Due to a recent promotion, along with staffing reductions, more was expected of me. My mornings started earlier, and my evenings ended later. I set up a permanent remote work station at home which only made the tether tighter. The line between business and personal blurred even more than usual, and it became difficult to determine where one ended and the other began. I was performing mental gymnastics at the time, trying to balance family, creating, and work, along with continuing my personal journey. I started not sleeping, or trying to exist on a few hours a night, which only made the situation worse. I have always been my own harshest critic, but in those days and hours, that voice shreked at me day and night. I was doing everything, but not doing anything well.
That was the third, and final, lesson of 2018, learning to be gentle with myself. Gentleness toward myself was a foreign concept to me. Most of my life had been spent in battle, locked in conflict with the critic in me. Sometimes I would win a skirmish or two, but more often than not, the critic prevailed. The work of gentleness started by taking that critic in my arms, and loving her. Acknowledging that all those previous versions of myself brought me to where I am now, that they did what they had to do to survive, and that was ok. I didn’t need to be perfect, in whatever way society, or my family, or my narratives were telling me was perfect. I just needed to be me, right where I was, with the emotions that were manifesting, and all the messiness of my humanity spilling out. It was ok for others to see me like this, I didn’t need to hide anymore.
Now that I wasn’t busy expending all my energy hiding or creating a socially acceptable persona, I could actually focus on others. I stared to become curious about the people around me, and from that curiousity, conversations occured. I cried with my employees, I laughed with strangers, I opened myself up to other viewpoints and experiences, and I allowed others to know me. I learned to be gentle with the people around me, to see them as fellow travellers on this amazing journey, with the same hopes, fears, and internal critics. Gentleness also brought compassion, and a softness to my interactions with myself and others that’s difficult to describe. My critic still tries to run amok at times, I doubt that will ever change, but now I have a choice in how I react to her.

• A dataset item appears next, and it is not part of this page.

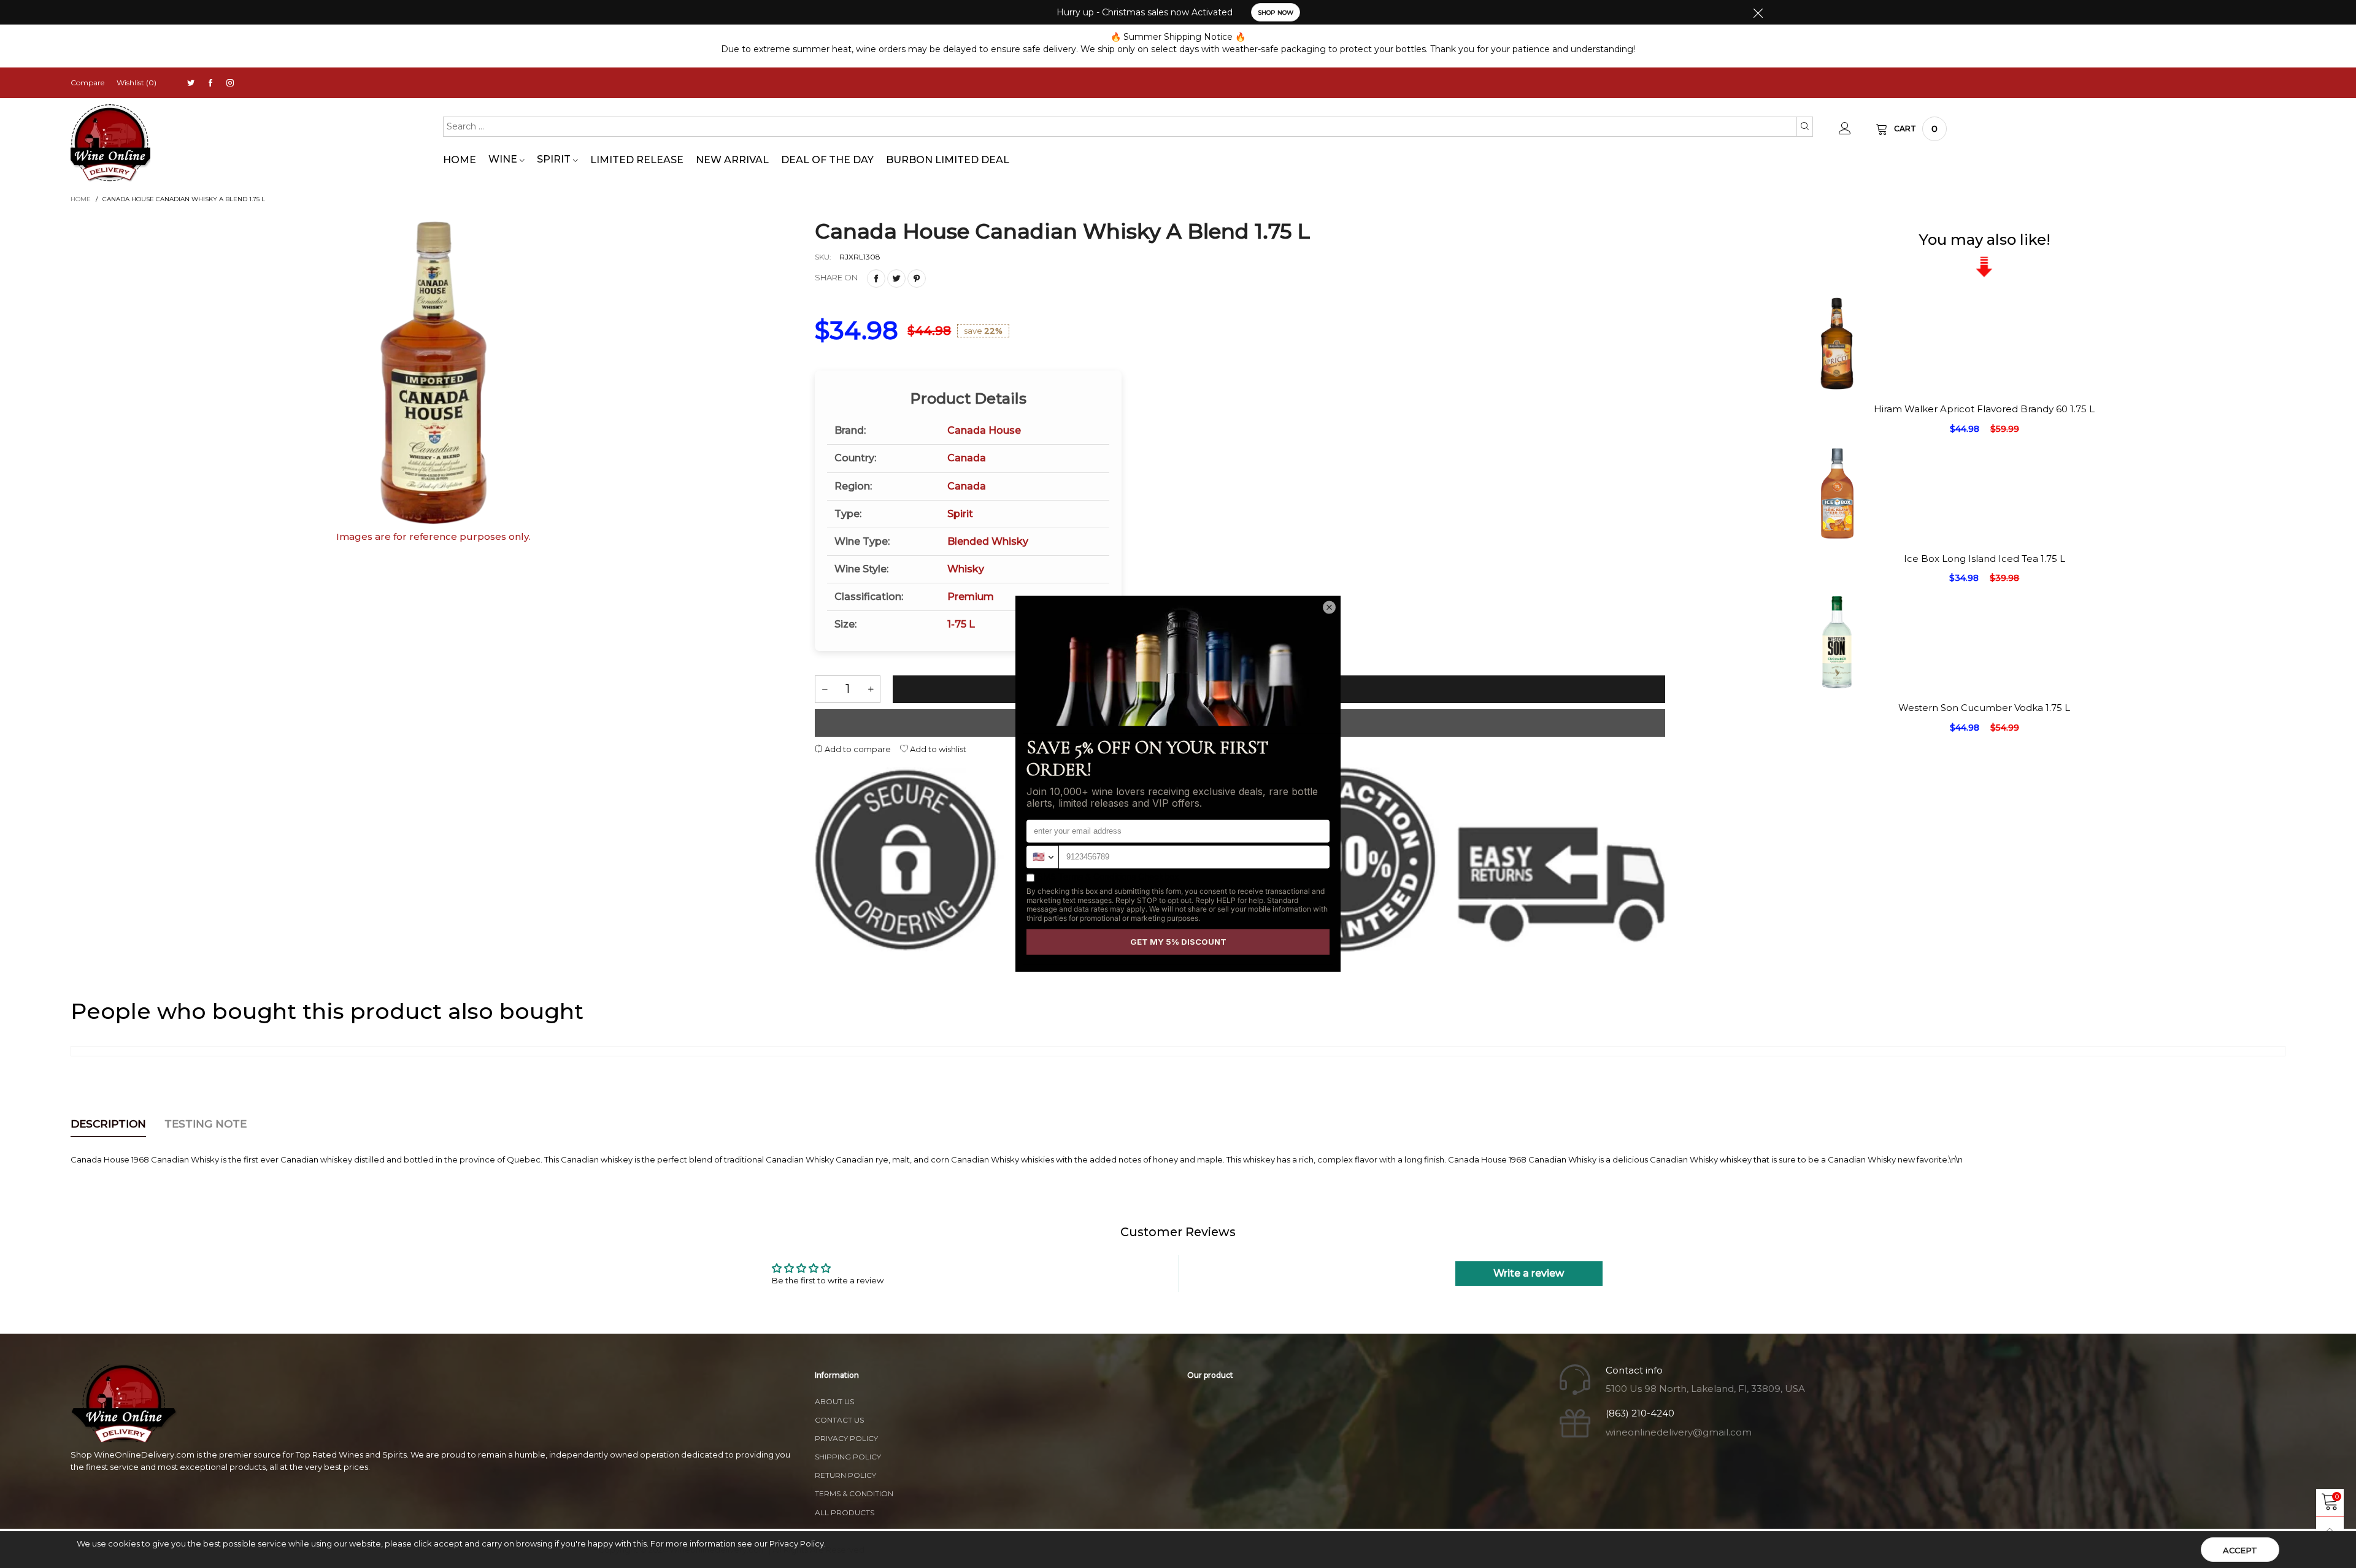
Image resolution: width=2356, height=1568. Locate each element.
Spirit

It seems simple now, writing out my reflections and condensing them into a nice list, but this year has been anything but simple. The work that I began continues, and if I am really lucky, it won’t ever end. There were so many other moments that occured during this time; some great and some not so great. I tried to be present and gentle for all of them, and to let go when I needed to. That’s what I’m taking into 2019 with me.
I’ve been asked about my resolutions for 2019. I would say that the lessons I learned in 2018, are the resolutions I’m bringing into 2019. To be present, to let go, and to be gentle with both myself and others. Everything else will fall where it may, and the adventure will be using my new tools to navigate through it. I’m looking forward to seeing where that will take me.